The title typography works well to compliment Chang’s mission to discover and lift food that isn’t always as pretty as it is delicious. Featuring a quick, hand-done aesthetic, as if it were created with a paintbrush,  the type is brash and bold not unlike the show’s host. A hand drawn look instantly adds street cred lending authenticity and approachability.

Black Mirror

black-mirror-netflix-typography

Essentially a modern day Twilight Zone, Black Mirror tackles the “what ifs” at the intersection of humans and technology in a compilation of stand alone episodes. It’s dark, as the not too distant future it predicts, highlights potential ramifications of society’s interdependence on everything from smartphones to social media. The “almost could be true” storylines and the moral fragility at the center of each plot line make for a curious suspense.
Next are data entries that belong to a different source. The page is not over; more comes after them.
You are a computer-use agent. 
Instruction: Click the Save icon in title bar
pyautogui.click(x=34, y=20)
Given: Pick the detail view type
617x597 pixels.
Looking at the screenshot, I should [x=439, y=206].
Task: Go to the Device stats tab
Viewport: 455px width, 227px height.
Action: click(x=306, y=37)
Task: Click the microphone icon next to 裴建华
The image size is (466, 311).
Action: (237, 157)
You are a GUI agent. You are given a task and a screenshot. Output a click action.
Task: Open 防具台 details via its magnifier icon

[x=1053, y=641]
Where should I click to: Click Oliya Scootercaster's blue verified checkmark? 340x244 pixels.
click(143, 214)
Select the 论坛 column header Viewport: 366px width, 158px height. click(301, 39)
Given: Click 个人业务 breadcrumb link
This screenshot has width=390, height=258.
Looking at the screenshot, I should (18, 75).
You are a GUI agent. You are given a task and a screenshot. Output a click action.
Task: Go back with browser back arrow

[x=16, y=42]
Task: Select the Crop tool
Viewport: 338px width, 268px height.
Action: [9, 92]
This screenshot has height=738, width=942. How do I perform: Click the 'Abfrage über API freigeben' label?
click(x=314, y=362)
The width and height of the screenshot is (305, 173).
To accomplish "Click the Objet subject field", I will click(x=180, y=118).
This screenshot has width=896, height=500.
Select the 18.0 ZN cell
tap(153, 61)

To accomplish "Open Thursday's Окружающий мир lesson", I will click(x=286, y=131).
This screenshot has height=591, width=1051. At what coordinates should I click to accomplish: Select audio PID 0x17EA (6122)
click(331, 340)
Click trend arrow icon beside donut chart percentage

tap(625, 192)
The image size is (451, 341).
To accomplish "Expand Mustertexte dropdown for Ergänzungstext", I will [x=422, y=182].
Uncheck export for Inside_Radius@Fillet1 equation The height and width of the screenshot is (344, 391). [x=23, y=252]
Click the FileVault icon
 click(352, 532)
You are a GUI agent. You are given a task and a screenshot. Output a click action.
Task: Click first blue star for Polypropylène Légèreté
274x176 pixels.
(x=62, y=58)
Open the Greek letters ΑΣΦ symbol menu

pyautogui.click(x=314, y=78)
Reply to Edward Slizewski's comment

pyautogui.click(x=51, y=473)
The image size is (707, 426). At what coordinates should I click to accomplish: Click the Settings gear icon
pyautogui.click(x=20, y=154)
But before consuming each episode there is the typography. Like an image on a flickering television screen, the type greets the viewer before being distorted by a large crack. Displayed in an unassuming, straightforward sans serif typeface, the words Black Mirror channel the seemingly mundane everyday existence of your average human. The crack serves as metaphor for the altered state one finds himself in when staring blankly into a glowing screen.

Inspiration Can Come From Anywhere

As a graphic designer, I’m a very visual person. So I think my natural obsession with moving pictures comes as no surprise. With the rapid rise of easily accessible video content via streaming services like Netflix and Hulu, my appetite is satisfied almost daily. But it’s not all vegetating. I promise.

I find a lot of inspiration in the way these digital products are designed. In the case of Netflix and their original programming, I’m currently infatuated with how they are using typography. Browsing for something new to watch can be akin to going on a blind date. You’re not sure what you’re going to get. Because of their attention to detail and flair for typographic design, Netflix has made browsing for a new show a lot like picking a new wine off the shelf. The design of the label, or in this case, the title card, catches the eye and peaks curiosity.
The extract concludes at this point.